### INSTRUCTIONS FOR THE TASK
Rewrite the part of the lines that opens with the line containing "At what (x,y)" and closes with the line containing "Looking at the", replacing "coordinate pair" with "point" and leaving everything else unchanged. Return only those lines, without the pictures.

### TASK MATERIAL

--------------------------------

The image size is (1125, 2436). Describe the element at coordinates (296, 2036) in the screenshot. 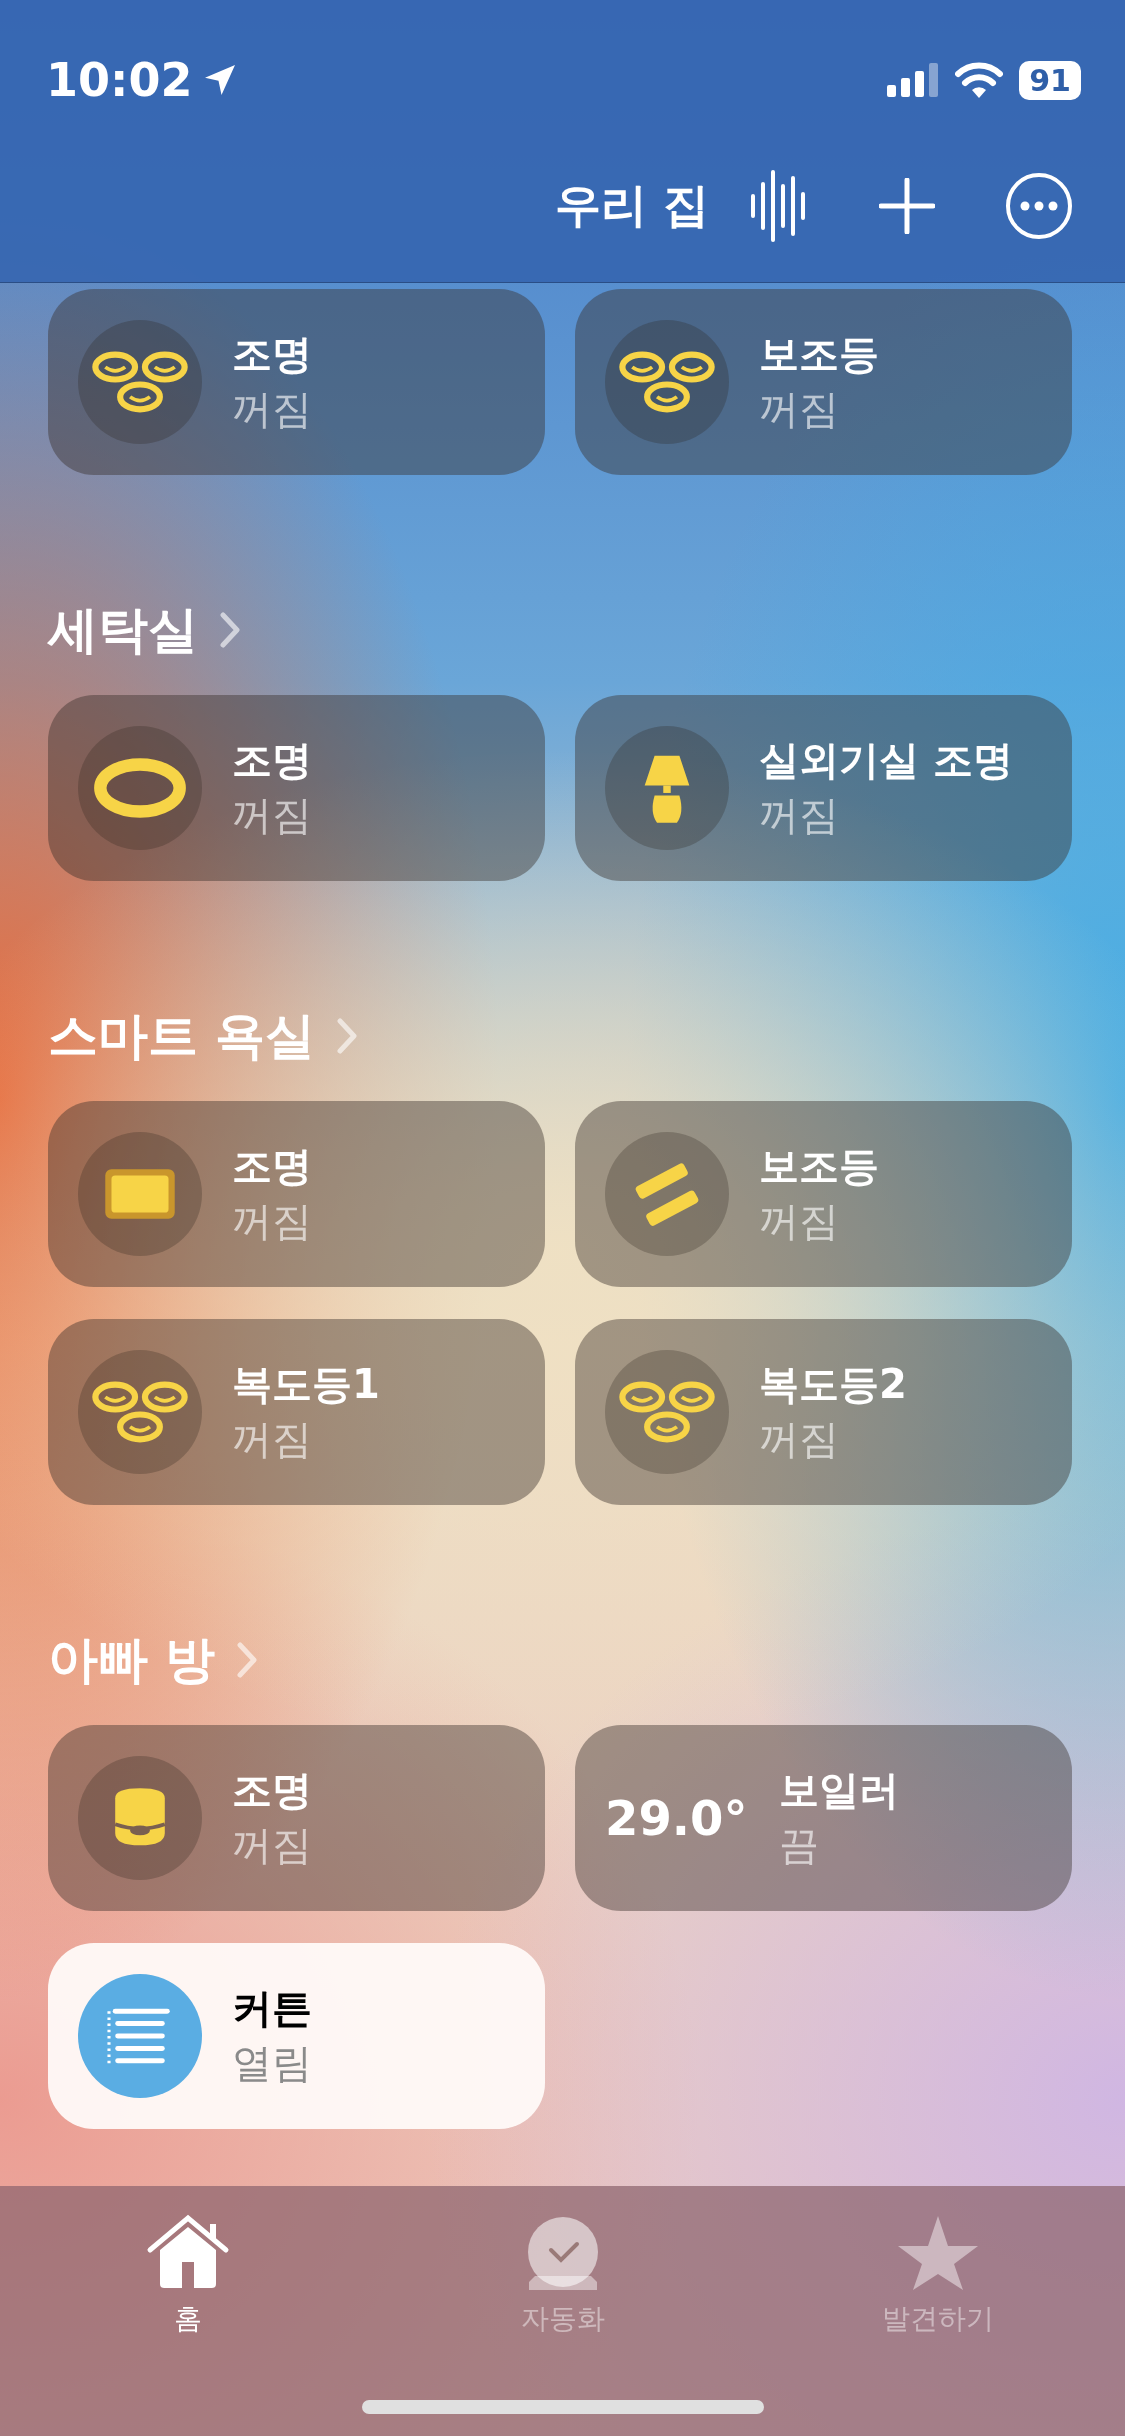

I see `accessory-tile: 커튼 열림` at that location.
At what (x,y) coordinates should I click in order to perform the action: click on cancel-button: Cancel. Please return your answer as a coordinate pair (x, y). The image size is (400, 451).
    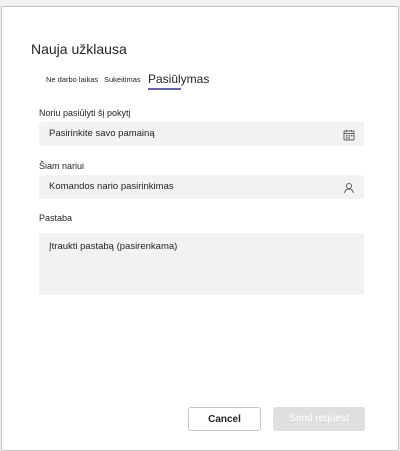
    Looking at the image, I should click on (224, 419).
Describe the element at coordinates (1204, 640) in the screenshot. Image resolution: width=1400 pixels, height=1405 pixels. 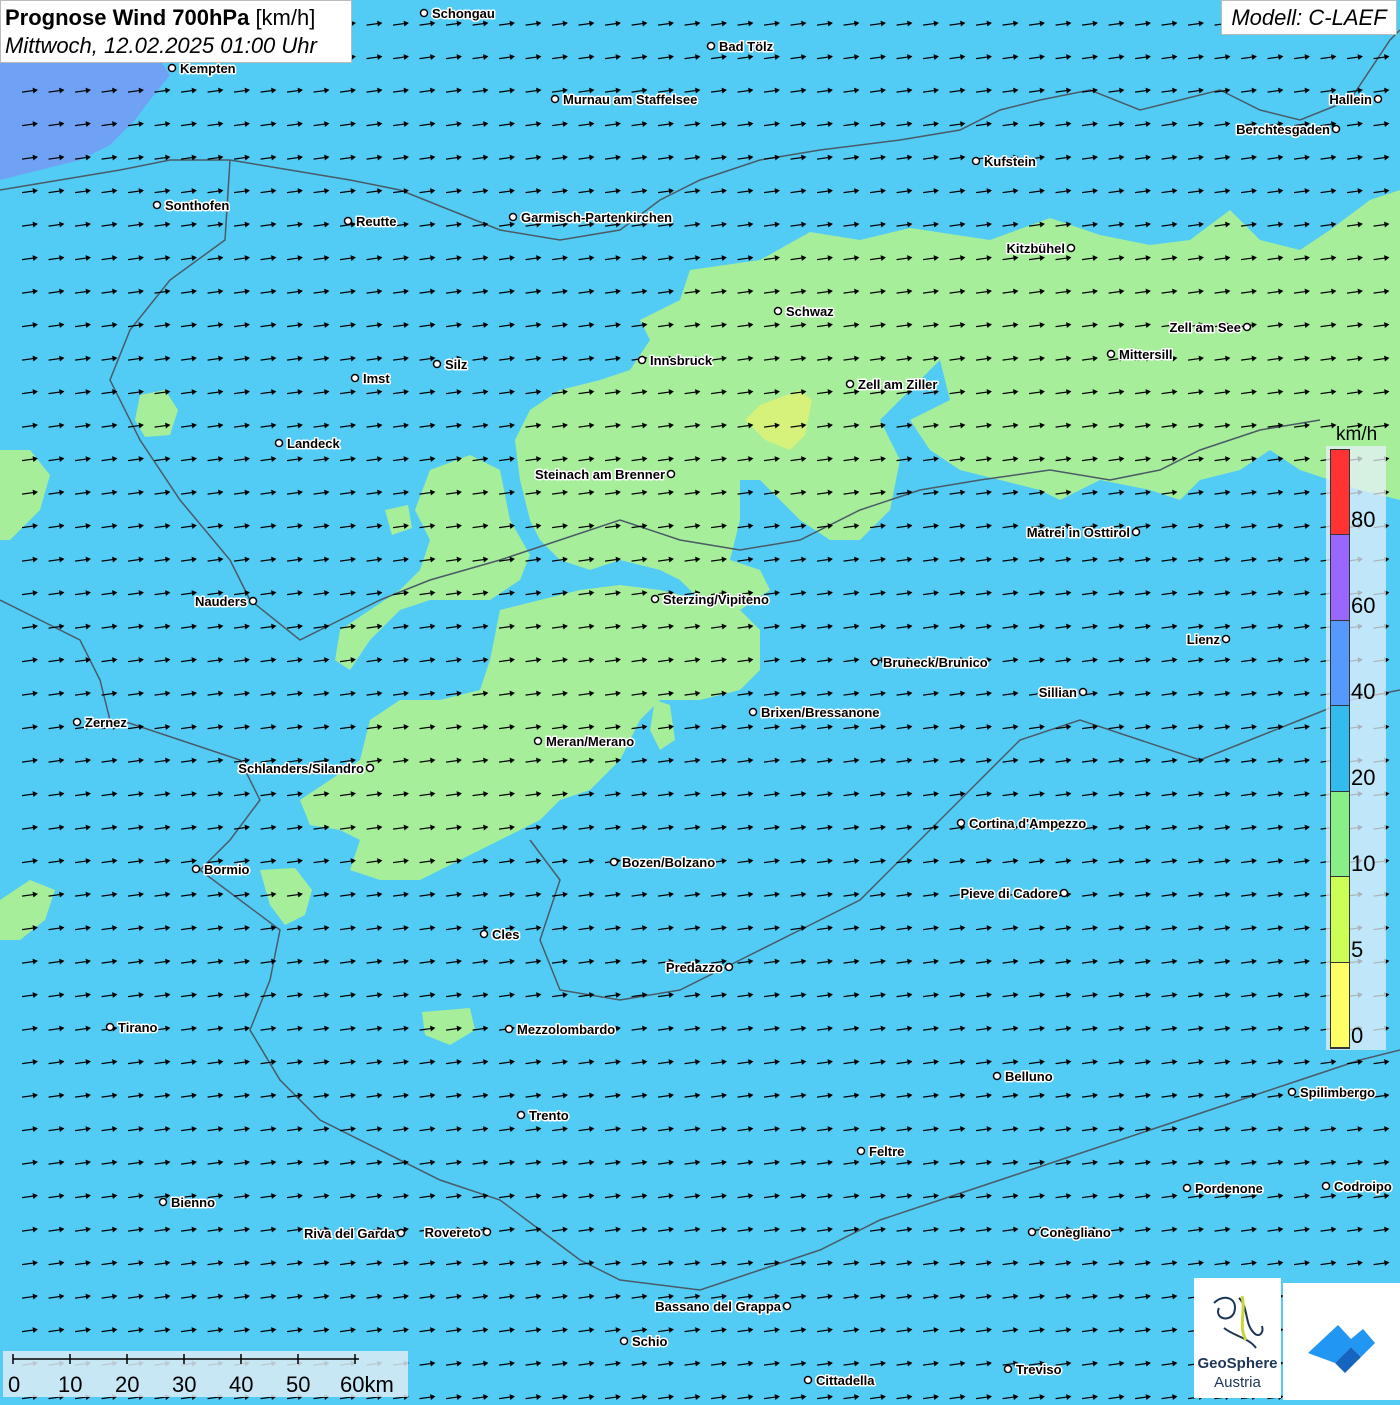
I see `city-label: Lienz` at that location.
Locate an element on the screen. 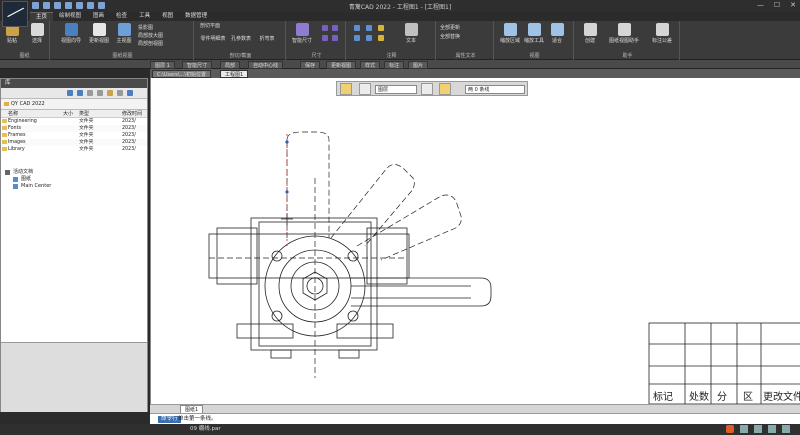 Image resolution: width=800 pixels, height=435 pixels. smart-dimension-button: 智能尺寸 is located at coordinates (302, 34).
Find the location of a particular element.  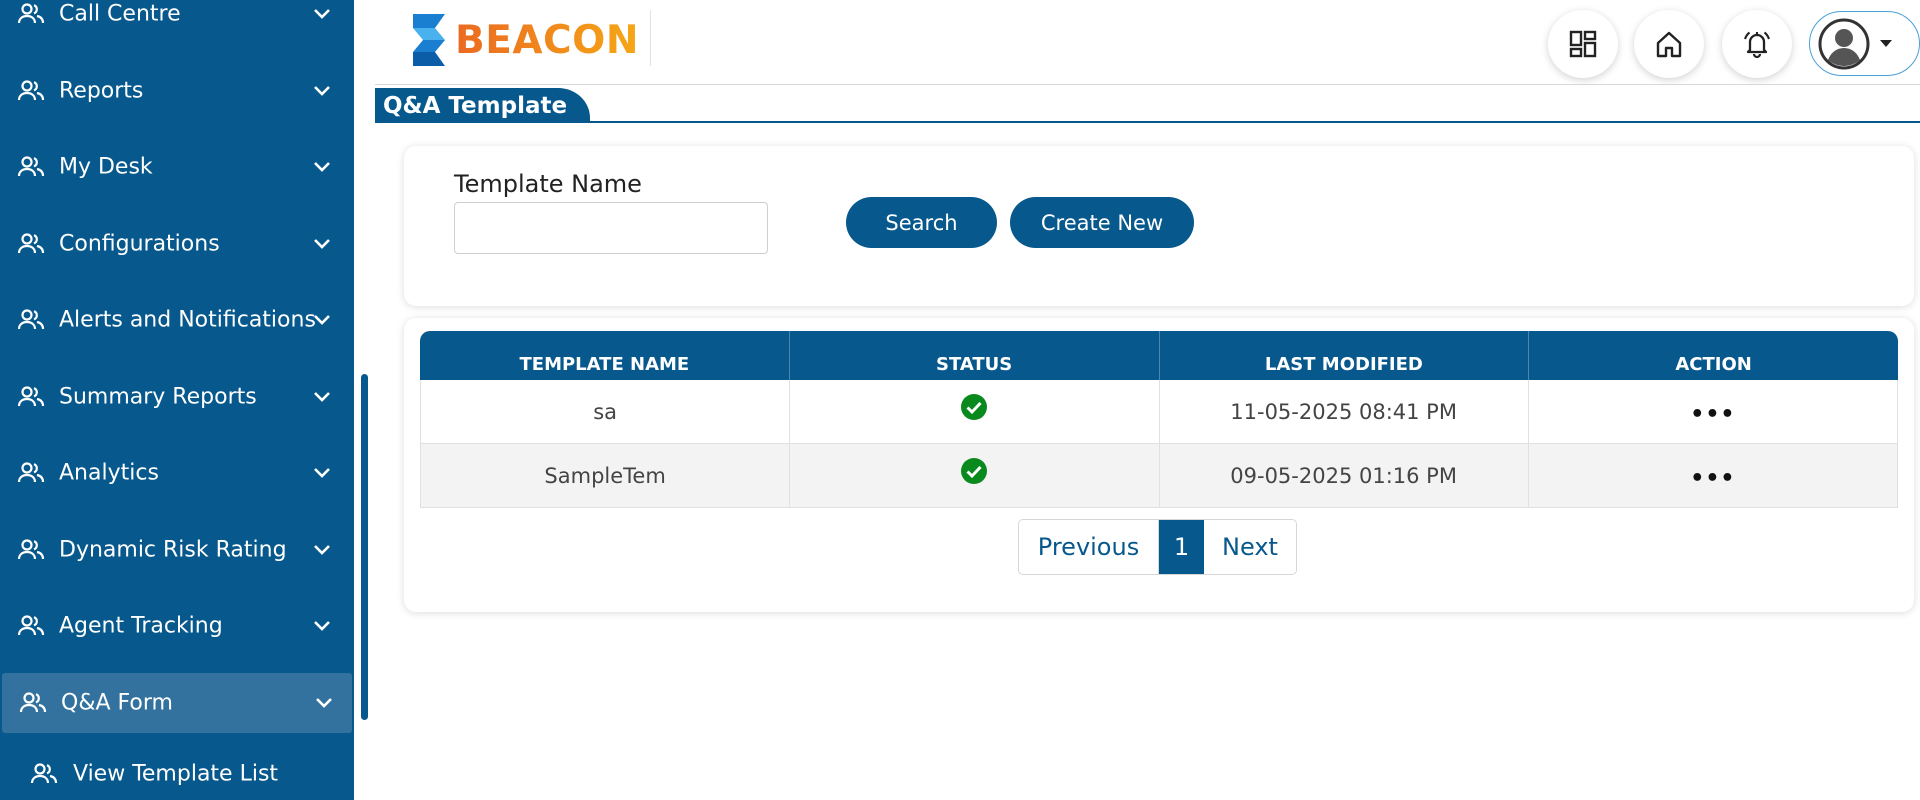

header-divider is located at coordinates (1148, 84).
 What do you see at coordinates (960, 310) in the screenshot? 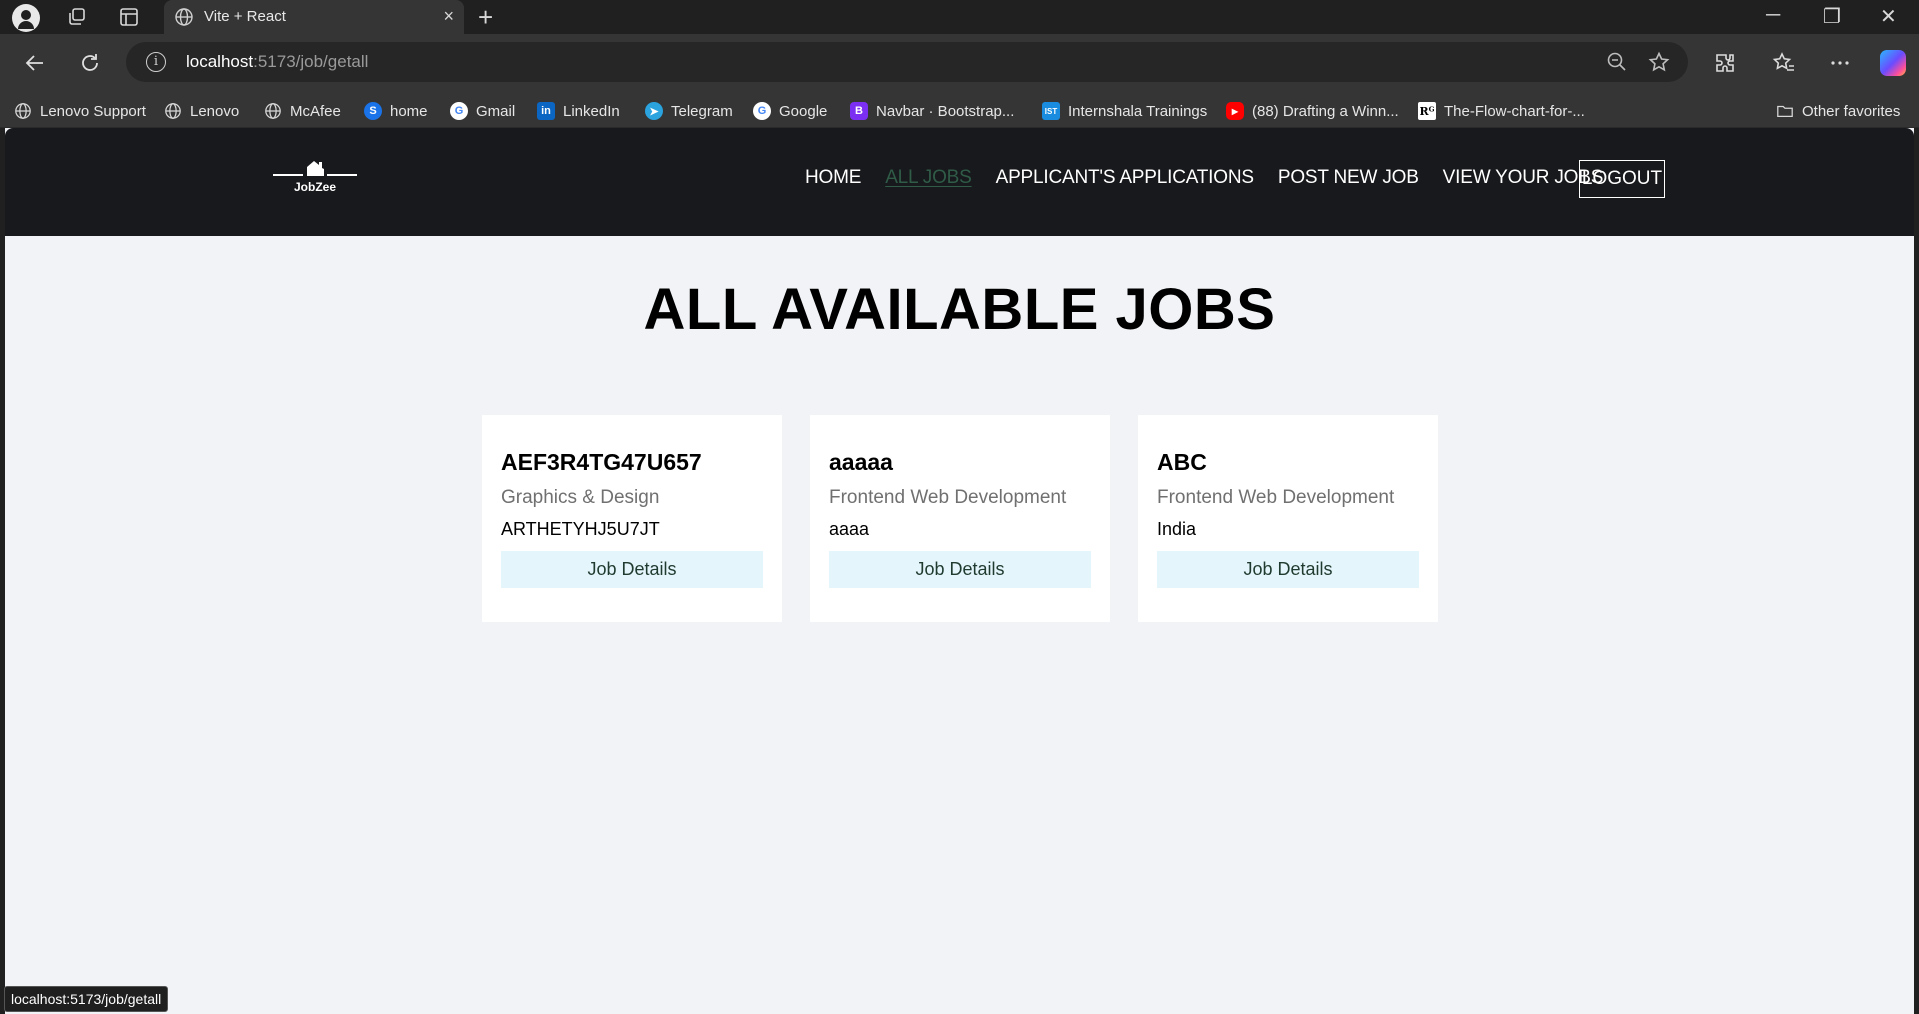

--------------------------------

### WORKED SOLUTION
At what (x,y) coordinates should I click in order to perform the action: click on cancel-button: Cancel. Please return your answer as a point (x, y). The image size is (400, 451).
    Looking at the image, I should click on (224, 419).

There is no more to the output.